• **WORK TO BE COMPLETED**
The reply must be the number of lines in the following material that include the word "computer", and nothing more.

*** Block opens ***

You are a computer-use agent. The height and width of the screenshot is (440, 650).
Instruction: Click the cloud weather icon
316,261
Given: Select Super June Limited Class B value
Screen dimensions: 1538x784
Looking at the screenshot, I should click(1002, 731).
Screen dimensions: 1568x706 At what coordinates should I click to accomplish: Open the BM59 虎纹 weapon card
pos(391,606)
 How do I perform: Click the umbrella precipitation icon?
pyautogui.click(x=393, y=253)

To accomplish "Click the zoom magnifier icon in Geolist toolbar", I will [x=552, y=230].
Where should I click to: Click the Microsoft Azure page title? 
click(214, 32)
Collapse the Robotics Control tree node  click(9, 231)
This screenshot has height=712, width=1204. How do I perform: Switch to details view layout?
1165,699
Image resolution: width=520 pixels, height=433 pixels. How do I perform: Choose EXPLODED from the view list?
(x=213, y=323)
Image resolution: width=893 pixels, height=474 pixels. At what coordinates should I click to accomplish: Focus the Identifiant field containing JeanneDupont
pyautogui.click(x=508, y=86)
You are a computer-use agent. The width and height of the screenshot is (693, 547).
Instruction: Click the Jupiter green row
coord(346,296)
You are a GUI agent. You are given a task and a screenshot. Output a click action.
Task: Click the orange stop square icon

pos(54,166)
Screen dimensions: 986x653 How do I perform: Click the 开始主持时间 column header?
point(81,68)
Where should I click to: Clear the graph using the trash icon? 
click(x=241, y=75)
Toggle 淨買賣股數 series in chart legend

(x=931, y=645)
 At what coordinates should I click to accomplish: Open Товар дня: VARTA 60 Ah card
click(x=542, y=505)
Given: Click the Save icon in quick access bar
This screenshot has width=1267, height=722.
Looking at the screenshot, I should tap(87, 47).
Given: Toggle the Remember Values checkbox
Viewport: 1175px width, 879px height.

*** Block closes ***

• **WORKED SOLUTION**
2